In July 2006 it was revealed that a number of loans had been made to Labour by businessmen who were later nominated for peerages. A police investigation ensued. The police have arrested and questioned (though not charged) Levy and Turner, as well as Sir Christopher Evans and Des Brown, two major business donors to the Labour Party. The police investigation has focused on whether the 1925 law banning the buying and selling of peerages has been broken, but Turner was also accused of perverting the course of justice, i.e. attempting a cover up of what has taken place.
For a government that came to power at least in part as a result of revulsion at Tory sleaze, all this is deeply damaging. It may yet force Tony Blair into resigning.
But the affair highlights also deeper political, and social issues. The connection between corruption and the funding of the Labour Party by big business is not coincidental. Although the problem sleaze is exacerbated by the particularly secretive, bureaucratic form of the British capitalist state, for instance the existence of a second chamber filled by party appointees, corruption is implied by the whole system of political parties funded by and doing the bidding of the rich.
The only real solution to the problem of political corruption is the forceful reinstatement of organised working-class politics, building a democratic labour movement counterweight to the politics of the rich. And in these terms the "solutions" advocated by the Blairites are not just inadequate, but actively harmful.
The proposal for a £50,000 cap on donations, proposed by the Tories but seconded by leading figures in New Labour, is a blatant attack on the right of the labour movement to organise a voice in politics.

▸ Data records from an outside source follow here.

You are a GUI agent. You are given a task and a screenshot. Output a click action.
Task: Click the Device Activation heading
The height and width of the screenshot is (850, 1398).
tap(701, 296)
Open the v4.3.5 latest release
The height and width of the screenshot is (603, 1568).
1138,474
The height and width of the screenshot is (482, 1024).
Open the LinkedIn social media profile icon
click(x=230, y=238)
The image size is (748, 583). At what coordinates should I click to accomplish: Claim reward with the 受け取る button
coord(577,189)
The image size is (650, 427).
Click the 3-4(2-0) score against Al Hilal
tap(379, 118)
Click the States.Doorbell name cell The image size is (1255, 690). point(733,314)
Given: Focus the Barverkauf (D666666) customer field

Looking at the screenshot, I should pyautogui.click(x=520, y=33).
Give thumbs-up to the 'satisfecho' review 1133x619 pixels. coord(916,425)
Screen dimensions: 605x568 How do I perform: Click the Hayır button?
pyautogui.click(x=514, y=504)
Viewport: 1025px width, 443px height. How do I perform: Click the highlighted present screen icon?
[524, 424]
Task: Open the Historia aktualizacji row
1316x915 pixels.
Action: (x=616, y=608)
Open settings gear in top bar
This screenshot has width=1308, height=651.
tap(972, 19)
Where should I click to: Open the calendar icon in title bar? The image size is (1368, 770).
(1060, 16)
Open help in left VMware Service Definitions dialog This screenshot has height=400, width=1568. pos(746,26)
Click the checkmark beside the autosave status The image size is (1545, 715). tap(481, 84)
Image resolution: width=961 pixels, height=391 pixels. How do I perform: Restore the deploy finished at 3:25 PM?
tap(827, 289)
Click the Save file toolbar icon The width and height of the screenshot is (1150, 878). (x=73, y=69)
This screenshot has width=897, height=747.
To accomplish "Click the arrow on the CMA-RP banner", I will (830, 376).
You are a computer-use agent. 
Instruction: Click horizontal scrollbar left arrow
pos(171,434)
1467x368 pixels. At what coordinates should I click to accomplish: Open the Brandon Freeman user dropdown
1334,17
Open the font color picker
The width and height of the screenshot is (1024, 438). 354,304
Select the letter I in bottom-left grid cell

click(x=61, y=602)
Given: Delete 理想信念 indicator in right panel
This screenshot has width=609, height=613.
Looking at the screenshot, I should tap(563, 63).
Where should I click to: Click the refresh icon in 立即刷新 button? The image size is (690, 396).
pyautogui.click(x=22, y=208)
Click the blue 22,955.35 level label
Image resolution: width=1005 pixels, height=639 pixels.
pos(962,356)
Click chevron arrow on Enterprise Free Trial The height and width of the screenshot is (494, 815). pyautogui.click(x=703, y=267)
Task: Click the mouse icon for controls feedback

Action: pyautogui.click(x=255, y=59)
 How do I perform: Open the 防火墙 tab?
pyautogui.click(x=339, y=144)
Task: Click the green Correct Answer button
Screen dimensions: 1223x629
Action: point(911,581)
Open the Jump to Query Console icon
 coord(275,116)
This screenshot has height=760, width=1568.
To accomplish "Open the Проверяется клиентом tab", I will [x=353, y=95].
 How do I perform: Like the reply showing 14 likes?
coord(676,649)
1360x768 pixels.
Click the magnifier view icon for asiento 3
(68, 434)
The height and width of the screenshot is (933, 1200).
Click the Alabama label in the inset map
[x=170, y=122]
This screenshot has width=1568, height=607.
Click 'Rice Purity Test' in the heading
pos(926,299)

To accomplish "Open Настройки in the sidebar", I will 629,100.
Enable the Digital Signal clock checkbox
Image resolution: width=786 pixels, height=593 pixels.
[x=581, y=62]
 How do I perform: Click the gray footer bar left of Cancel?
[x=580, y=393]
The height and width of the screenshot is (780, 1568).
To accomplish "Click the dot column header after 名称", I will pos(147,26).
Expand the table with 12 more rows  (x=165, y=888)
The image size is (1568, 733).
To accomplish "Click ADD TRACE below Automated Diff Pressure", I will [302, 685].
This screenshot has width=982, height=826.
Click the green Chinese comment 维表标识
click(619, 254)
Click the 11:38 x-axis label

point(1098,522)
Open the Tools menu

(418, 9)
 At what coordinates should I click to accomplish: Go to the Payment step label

Similarly, state funding for political parties will move Britain closer to the situation of the US, where the two main, virtually indistinguishable bourgeois parties are thoroughly intertwined with the state machine.
Blair wants his legacy to be a final push to drive the British working class out of politics. The only adequate response is for the organised working class, and in the first place the unions, to take this opportunity to fight back, using their position in the Labour Party to fight Blairism and, if necessary, rally the forces for a new working-class party.
This means supporting John McDonnell's bid for the Labour leadership; but also a perspective of restoring class to its rightful place at the centre of politics by challenging the bosses at every level, from industry to Parliament.
The union leaders we currently have show no sign of doing that. We need to make them fight, and be prepared to replace them if they will not do so.